An AMQP Link is a uni directional transport for messages between a source and a target, i.e. a client and the ActiveMQ Broker. A link will have an endpoint of which there are 2 kinds, a Sender and A Receiver. At the Broker a Sender will have its messages converted into a ActiveMQ Message and forwarded to its destination or target. A Receiver will map onto a ActiveMQ Server Consumer and convert ActiveMQ messages back into AMQP messages before being delivered.

AMQP and destinations

If an AMQP Link is dynamic then a temporary queue will be created and either the remote source or remote target address will be set to the name of the temporary queue. If the Link is not dynamic then the the address of the remote target or source will used for the queue. If this does not exist then an exception will be sent

Note

For the next version we will add a flag to aut create durable queue but for now you will have to add them via the configuration

AMQP and Coordinations - Handling Transactions

An AMQP links target can also be a Coordinator, the Coordinator is used to handle transactions.
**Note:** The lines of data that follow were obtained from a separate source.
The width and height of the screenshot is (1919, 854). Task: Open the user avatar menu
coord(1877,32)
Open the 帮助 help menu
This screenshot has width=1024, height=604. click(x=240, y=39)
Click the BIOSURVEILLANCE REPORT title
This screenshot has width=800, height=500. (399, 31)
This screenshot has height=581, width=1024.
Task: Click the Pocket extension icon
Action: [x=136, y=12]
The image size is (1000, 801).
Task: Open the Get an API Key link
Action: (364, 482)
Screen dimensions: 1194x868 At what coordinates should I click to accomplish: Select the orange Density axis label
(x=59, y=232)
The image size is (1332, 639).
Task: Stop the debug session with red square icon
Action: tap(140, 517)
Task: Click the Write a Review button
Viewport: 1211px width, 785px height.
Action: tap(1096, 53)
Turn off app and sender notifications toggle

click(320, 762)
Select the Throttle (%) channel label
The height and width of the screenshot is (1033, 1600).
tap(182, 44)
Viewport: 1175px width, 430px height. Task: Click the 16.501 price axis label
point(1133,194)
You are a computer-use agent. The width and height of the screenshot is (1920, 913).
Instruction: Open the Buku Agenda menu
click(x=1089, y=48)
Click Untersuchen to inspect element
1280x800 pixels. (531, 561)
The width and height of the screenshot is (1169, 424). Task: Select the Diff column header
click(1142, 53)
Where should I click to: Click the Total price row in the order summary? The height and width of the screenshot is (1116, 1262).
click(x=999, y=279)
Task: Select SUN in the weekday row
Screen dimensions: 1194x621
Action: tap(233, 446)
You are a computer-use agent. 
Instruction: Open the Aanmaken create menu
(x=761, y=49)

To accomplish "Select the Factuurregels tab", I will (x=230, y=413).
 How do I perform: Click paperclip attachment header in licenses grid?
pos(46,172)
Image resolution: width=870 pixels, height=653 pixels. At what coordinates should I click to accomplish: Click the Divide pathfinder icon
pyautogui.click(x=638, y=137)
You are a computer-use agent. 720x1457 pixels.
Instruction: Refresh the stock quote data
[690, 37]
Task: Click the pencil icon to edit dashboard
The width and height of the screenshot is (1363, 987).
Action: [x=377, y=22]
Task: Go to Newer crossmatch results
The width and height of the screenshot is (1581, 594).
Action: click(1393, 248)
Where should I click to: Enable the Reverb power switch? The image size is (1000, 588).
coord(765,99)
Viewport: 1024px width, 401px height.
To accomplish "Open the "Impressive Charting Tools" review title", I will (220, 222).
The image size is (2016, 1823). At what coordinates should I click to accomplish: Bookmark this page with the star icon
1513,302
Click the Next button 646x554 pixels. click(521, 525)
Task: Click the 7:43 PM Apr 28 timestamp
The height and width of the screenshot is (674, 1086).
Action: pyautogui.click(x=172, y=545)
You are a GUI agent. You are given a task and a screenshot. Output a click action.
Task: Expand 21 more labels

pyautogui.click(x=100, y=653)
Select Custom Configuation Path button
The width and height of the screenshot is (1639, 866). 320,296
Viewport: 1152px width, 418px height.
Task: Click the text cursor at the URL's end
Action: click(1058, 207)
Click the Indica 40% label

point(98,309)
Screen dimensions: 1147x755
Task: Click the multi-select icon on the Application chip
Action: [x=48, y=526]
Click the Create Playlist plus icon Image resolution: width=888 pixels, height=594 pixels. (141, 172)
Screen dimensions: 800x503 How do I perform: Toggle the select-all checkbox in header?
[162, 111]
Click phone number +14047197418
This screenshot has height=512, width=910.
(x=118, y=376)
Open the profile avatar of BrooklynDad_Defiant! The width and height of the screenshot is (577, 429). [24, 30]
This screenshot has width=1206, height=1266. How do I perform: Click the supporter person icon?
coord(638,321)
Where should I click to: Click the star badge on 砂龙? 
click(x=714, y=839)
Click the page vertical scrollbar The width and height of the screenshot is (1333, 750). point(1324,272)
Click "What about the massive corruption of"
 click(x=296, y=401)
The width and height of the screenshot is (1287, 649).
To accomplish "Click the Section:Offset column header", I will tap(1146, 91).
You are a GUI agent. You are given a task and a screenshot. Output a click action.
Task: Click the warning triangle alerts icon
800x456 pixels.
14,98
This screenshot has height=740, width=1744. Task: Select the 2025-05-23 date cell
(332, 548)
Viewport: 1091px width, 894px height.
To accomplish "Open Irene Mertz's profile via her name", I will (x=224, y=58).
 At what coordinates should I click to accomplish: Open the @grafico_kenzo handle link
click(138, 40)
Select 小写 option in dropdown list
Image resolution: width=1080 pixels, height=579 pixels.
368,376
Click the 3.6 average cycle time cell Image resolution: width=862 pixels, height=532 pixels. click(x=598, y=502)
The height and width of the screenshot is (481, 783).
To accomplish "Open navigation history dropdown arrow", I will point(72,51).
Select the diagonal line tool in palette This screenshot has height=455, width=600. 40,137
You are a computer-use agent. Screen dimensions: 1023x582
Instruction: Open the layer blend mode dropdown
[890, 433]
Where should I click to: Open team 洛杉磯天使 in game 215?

If a coordinator is used the the underlying HormetQ Server session will be transacted and will be either rolled back or committed via the coordinator.

Note

AMQP allows the use of multiple transactions per session, amqp:multi-txns-per-ssn, however in this version ActiveMQ will only support single transactions per session

OpenWire

ActiveMQ now supports the OpenWire protocol so that an ActiveMQ JMS client can talk directly to a ActiveMQ server. To enable OpenWire support you must configure a Netty Acceptor, like so:

<acceptor name="openwire-acceptor">
<factory-class>org.apache.activemq.core.remoting.impl.netty.NettyAcceptorFactory</factory-class>
<param key="protocols"  value="OPENWIRE"/>
<param key="port"  value="61616"/>
</acceptor>

The ActiveMQ server will then listens on port 61616 for incoming openwire commands. Please note the "protocols" is not mandatory here. The openwire configuration conforms to ActiveMQ's "Single Port" feature. Please refer to Configuring Single Port for details.

Please refer to the openwire example for more coding details.

Currently we support ActiveMQ clients that using standard JMS APIs. In the future we will get more supports for some advanced, ActiveMQ specific features into ActiveMQ.